TASK TO CARRY OUT: Once "Where should I click to: Turn" turns up in a line below, reproduce that line and those after it exactly, stopping after the line with "Task: Click the default"; leave pictures out.

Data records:

---------------

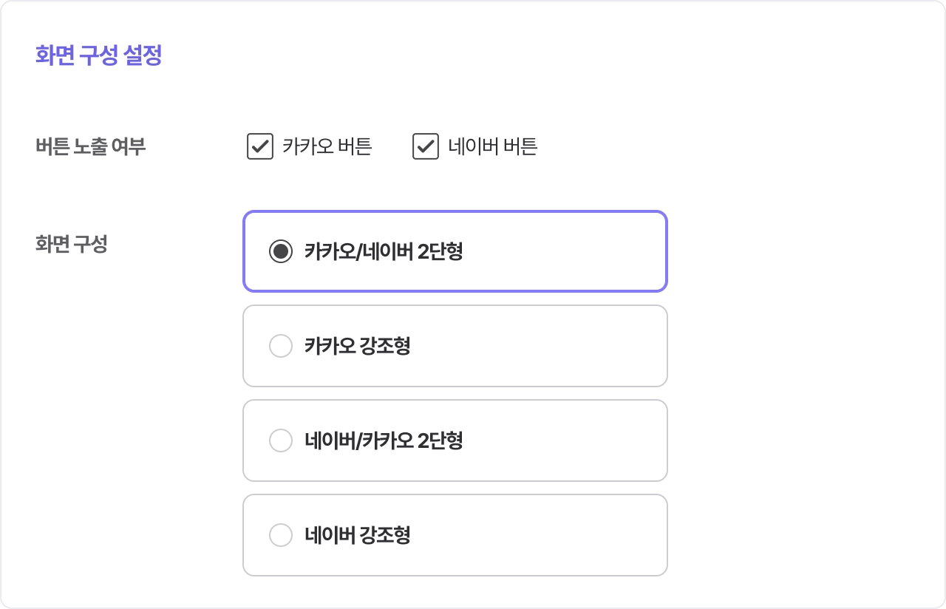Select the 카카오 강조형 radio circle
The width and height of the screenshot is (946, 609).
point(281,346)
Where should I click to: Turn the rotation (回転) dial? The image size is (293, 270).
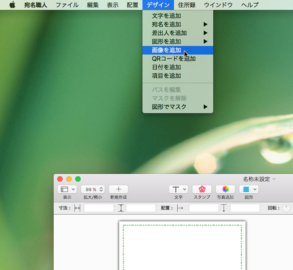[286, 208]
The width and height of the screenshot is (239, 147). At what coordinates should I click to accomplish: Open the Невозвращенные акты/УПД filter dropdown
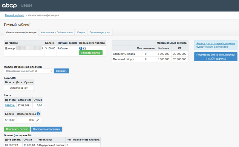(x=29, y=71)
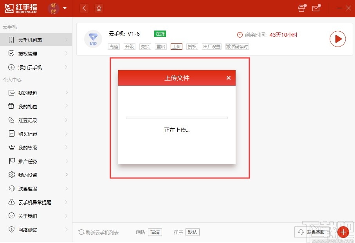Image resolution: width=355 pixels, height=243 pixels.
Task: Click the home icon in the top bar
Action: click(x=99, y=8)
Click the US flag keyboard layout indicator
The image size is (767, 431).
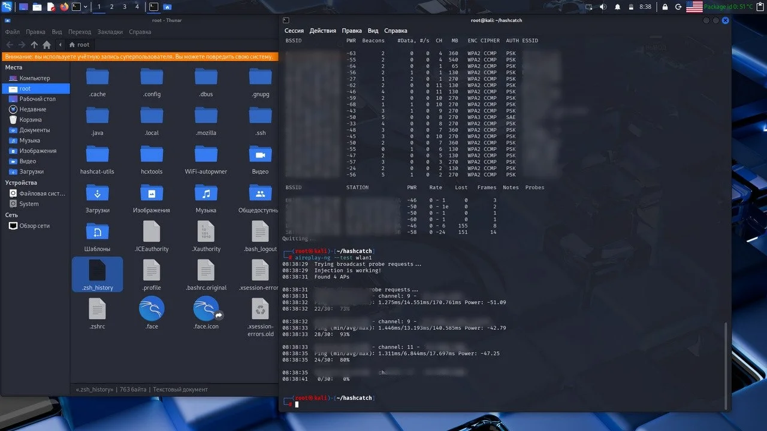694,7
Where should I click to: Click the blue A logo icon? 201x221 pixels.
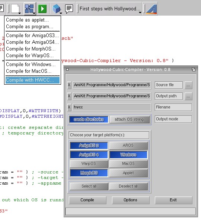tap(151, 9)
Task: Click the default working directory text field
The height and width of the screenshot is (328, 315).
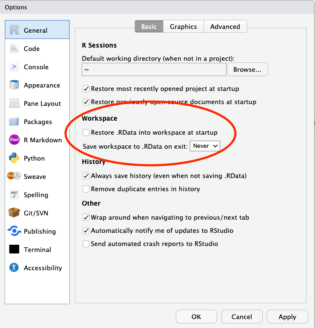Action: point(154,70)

---------------

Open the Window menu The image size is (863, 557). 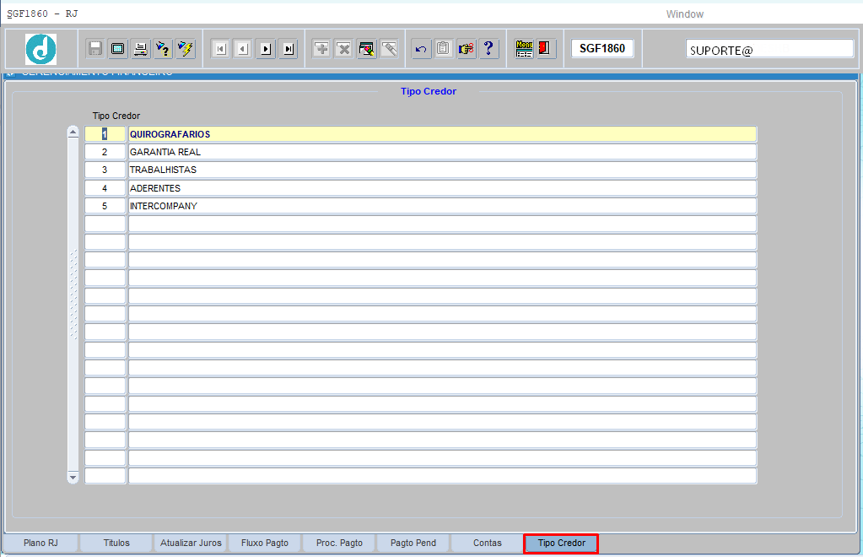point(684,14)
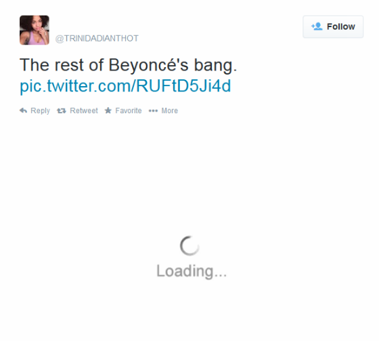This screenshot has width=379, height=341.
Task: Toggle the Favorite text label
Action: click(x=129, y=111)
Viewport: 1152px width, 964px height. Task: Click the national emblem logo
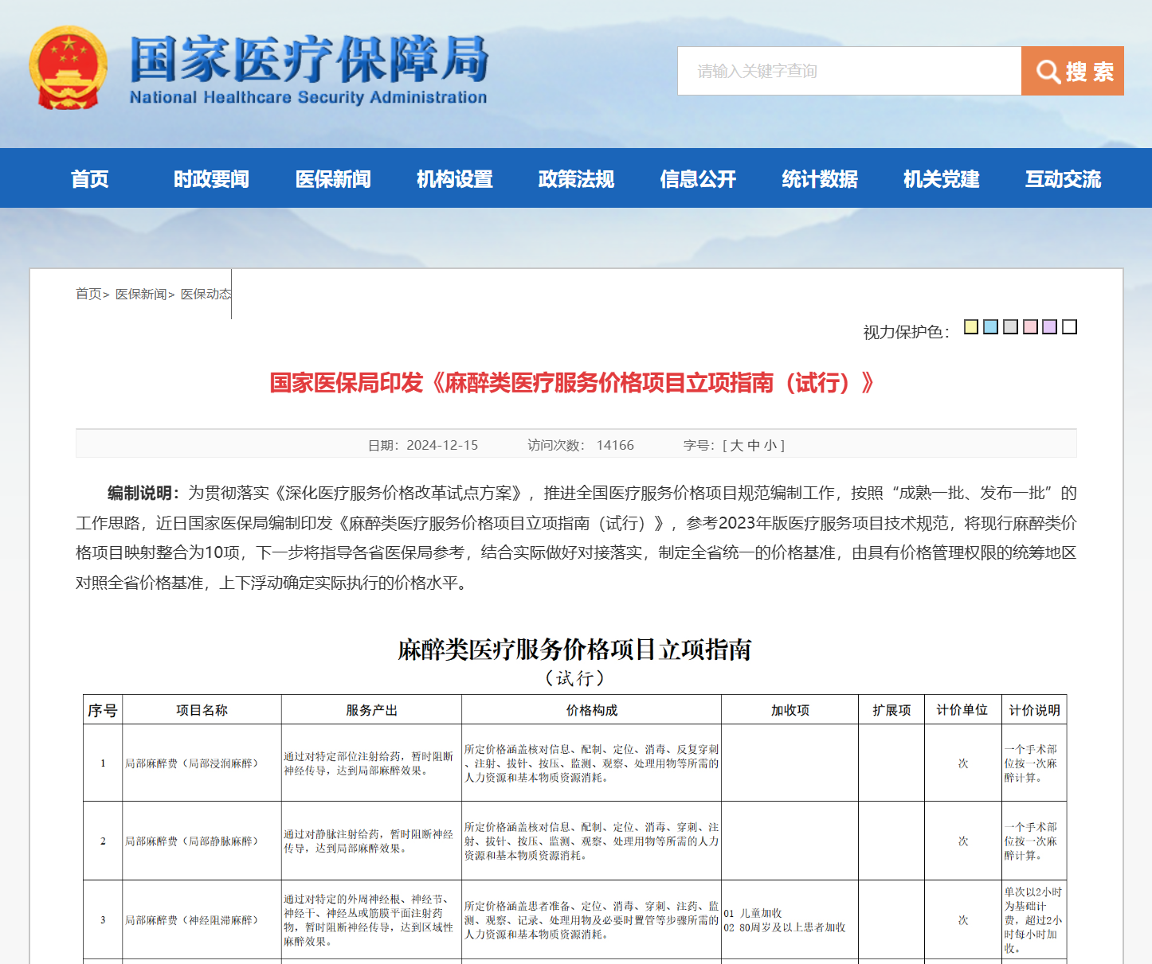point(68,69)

---------------

OUTPUT OF THE TASK:
Where should I click to: Turn the rotation (回転) dial? The image size is (293, 270).
[286, 208]
The width and height of the screenshot is (239, 147). At what coordinates should I click to accomplish: Open the Невозвращенные акты/УПД filter dropdown
(x=29, y=71)
Image resolution: width=355 pixels, height=243 pixels.
Task: Click the home icon in the top bar
Action: click(x=99, y=8)
Click the US flag keyboard layout indicator
The image size is (767, 431).
694,7
Where should I click to: Click the blue A logo icon? 201x221 pixels.
tap(151, 9)
Task: Click the default working directory text field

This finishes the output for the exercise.